### What you need to do
I would like every entry below written out exactly.

### Exercise material

──────────

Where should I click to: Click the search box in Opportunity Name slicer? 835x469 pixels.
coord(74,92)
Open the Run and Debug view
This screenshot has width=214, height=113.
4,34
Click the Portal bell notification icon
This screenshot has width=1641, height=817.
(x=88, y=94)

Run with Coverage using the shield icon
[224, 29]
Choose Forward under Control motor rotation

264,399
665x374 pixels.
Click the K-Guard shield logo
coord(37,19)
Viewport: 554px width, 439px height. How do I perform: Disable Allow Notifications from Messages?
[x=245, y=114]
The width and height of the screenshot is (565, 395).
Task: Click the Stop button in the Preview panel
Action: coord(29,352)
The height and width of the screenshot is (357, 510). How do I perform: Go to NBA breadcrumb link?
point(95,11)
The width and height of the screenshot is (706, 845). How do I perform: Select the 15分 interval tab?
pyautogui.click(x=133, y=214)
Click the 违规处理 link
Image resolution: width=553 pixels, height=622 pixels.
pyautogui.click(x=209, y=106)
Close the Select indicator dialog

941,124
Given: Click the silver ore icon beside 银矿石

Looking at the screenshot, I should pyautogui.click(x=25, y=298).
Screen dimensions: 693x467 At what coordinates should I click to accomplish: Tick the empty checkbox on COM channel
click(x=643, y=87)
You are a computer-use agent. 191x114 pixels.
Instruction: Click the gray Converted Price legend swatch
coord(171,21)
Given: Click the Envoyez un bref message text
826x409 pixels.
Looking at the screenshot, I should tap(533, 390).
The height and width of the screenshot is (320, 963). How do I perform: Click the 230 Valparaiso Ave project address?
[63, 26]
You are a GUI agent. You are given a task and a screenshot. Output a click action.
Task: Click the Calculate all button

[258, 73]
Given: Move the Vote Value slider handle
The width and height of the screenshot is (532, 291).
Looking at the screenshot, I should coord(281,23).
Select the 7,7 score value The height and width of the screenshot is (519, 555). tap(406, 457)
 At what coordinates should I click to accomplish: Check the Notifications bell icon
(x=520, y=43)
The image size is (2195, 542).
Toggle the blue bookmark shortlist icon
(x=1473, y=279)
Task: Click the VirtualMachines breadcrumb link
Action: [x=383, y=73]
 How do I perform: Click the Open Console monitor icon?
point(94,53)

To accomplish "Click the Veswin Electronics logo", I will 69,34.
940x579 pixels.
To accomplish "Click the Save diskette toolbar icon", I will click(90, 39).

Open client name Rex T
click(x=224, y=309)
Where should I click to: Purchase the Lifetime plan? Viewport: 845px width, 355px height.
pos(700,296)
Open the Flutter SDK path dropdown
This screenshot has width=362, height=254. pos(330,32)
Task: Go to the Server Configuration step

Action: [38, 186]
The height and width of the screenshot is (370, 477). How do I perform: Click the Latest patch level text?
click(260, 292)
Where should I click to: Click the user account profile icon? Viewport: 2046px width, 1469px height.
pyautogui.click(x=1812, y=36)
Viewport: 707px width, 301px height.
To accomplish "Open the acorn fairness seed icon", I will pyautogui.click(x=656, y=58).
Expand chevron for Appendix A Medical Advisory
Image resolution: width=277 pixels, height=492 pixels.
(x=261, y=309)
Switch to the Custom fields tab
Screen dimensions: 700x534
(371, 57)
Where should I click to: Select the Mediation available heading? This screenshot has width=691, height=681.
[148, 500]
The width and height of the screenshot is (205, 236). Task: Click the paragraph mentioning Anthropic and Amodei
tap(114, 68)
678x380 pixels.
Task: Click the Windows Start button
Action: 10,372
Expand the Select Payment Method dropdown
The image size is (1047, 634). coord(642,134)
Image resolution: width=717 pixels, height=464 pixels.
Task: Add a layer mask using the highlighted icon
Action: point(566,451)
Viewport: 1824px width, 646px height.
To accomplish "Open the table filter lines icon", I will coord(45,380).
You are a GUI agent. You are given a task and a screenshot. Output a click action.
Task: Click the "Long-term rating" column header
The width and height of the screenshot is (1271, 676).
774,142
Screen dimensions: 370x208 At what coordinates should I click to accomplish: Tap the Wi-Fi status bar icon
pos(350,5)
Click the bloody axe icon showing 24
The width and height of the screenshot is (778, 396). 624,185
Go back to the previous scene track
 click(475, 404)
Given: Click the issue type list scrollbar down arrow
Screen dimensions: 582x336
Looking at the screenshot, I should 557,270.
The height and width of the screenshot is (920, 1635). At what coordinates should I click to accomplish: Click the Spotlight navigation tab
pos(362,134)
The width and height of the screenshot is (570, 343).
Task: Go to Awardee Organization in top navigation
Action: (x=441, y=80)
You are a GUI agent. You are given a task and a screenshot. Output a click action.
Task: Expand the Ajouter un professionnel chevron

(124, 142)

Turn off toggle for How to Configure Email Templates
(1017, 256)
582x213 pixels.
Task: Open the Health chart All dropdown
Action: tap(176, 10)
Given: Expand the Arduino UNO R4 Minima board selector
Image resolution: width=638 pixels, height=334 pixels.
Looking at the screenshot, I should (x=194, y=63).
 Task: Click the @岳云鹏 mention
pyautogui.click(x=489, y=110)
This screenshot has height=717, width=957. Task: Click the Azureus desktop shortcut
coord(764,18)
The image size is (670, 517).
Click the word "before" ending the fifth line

──────────

### Completed task
Where should I click to: Click the search box in Opportunity Name slicer? 835x469 pixels.
coord(74,92)
Open the Run and Debug view
This screenshot has width=214, height=113.
4,34
Click the Portal bell notification icon
This screenshot has width=1641, height=817.
(x=88, y=94)

Run with Coverage using the shield icon
[224, 29]
Choose Forward under Control motor rotation

264,399
665x374 pixels.
Click the K-Guard shield logo
coord(37,19)
Viewport: 554px width, 439px height. How do I perform: Disable Allow Notifications from Messages?
[x=245, y=114]
The width and height of the screenshot is (565, 395).
Task: Click the Stop button in the Preview panel
Action: coord(29,352)
The height and width of the screenshot is (357, 510). How do I perform: Go to NBA breadcrumb link?
point(95,11)
The width and height of the screenshot is (706, 845). How do I perform: Select the 15分 interval tab?
pyautogui.click(x=133, y=214)
Click the 违规处理 link
Image resolution: width=553 pixels, height=622 pixels.
pyautogui.click(x=209, y=106)
Close the Select indicator dialog

941,124
Given: Click the silver ore icon beside 银矿石

Looking at the screenshot, I should pyautogui.click(x=25, y=298).
Screen dimensions: 693x467 At what coordinates should I click to accomplish: Tick the empty checkbox on COM channel
click(x=643, y=87)
You are a computer-use agent. 191x114 pixels.
Instruction: Click the gray Converted Price legend swatch
coord(171,21)
Given: Click the Envoyez un bref message text
826x409 pixels.
Looking at the screenshot, I should tap(533, 390).
The height and width of the screenshot is (320, 963). How do I perform: Click the 230 Valparaiso Ave project address?
[63, 26]
You are a GUI agent. You are given a task and a screenshot. Output a click action.
Task: Click the Calculate all button

[258, 73]
Given: Move the Vote Value slider handle
The width and height of the screenshot is (532, 291).
Looking at the screenshot, I should coord(281,23).
Select the 7,7 score value The height and width of the screenshot is (519, 555). tap(406, 457)
 At what coordinates should I click to accomplish: Check the Notifications bell icon
(x=520, y=43)
The image size is (2195, 542).
Toggle the blue bookmark shortlist icon
(x=1473, y=279)
Task: Click the VirtualMachines breadcrumb link
Action: [x=383, y=73]
 How do I perform: Click the Open Console monitor icon?
point(94,53)

To accomplish "Click the Veswin Electronics logo", I will 69,34.
940x579 pixels.
To accomplish "Click the Save diskette toolbar icon", I will click(90, 39).

Open client name Rex T
click(x=224, y=309)
Where should I click to: Purchase the Lifetime plan? Viewport: 845px width, 355px height.
pos(700,296)
Open the Flutter SDK path dropdown
This screenshot has width=362, height=254. pos(330,32)
Task: Go to the Server Configuration step

Action: [38, 186]
The height and width of the screenshot is (370, 477). How do I perform: Click the Latest patch level text?
click(260, 292)
Where should I click to: Click the user account profile icon? Viewport: 2046px width, 1469px height.
pyautogui.click(x=1812, y=36)
Viewport: 707px width, 301px height.
To accomplish "Open the acorn fairness seed icon", I will pyautogui.click(x=656, y=58).
Expand chevron for Appendix A Medical Advisory
Image resolution: width=277 pixels, height=492 pixels.
(x=261, y=309)
Switch to the Custom fields tab
Screen dimensions: 700x534
(371, 57)
Where should I click to: Select the Mediation available heading? This screenshot has width=691, height=681.
[148, 500]
The width and height of the screenshot is (205, 236). Task: Click the paragraph mentioning Anthropic and Amodei
tap(114, 68)
678x380 pixels.
Task: Click the Windows Start button
Action: 10,372
Expand the Select Payment Method dropdown
The image size is (1047, 634). coord(642,134)
Image resolution: width=717 pixels, height=464 pixels.
Task: Add a layer mask using the highlighted icon
Action: point(566,451)
Viewport: 1824px width, 646px height.
To accomplish "Open the table filter lines icon", I will coord(45,380).
You are a GUI agent. You are given a task and a screenshot. Output a click action.
Task: Click the "Long-term rating" column header
The width and height of the screenshot is (1271, 676).
774,142
Screen dimensions: 370x208 At what coordinates should I click to accomplish: Tap the Wi-Fi status bar icon
pos(350,5)
Click the bloody axe icon showing 24
The width and height of the screenshot is (778, 396). 624,185
Go back to the previous scene track
 click(475, 404)
Given: Click the issue type list scrollbar down arrow
Screen dimensions: 582x336
Looking at the screenshot, I should 557,270.
The height and width of the screenshot is (920, 1635). At what coordinates should I click to accomplish: Click the Spotlight navigation tab
pos(362,134)
The width and height of the screenshot is (570, 343).
Task: Go to Awardee Organization in top navigation
Action: (x=441, y=80)
You are a GUI agent. You are given a task and a screenshot. Output a click action.
Task: Expand the Ajouter un professionnel chevron

(124, 142)

Turn off toggle for How to Configure Email Templates
(1017, 256)
582x213 pixels.
Task: Open the Health chart All dropdown
Action: tap(176, 10)
Given: Expand the Arduino UNO R4 Minima board selector
Image resolution: width=638 pixels, height=334 pixels.
Looking at the screenshot, I should (x=194, y=63).
 Task: Click the @岳云鹏 mention
pyautogui.click(x=489, y=110)
This screenshot has height=717, width=957. Task: Click the Azureus desktop shortcut
coord(764,18)
The image size is (670, 517).
Click the word "before" ending the fifth line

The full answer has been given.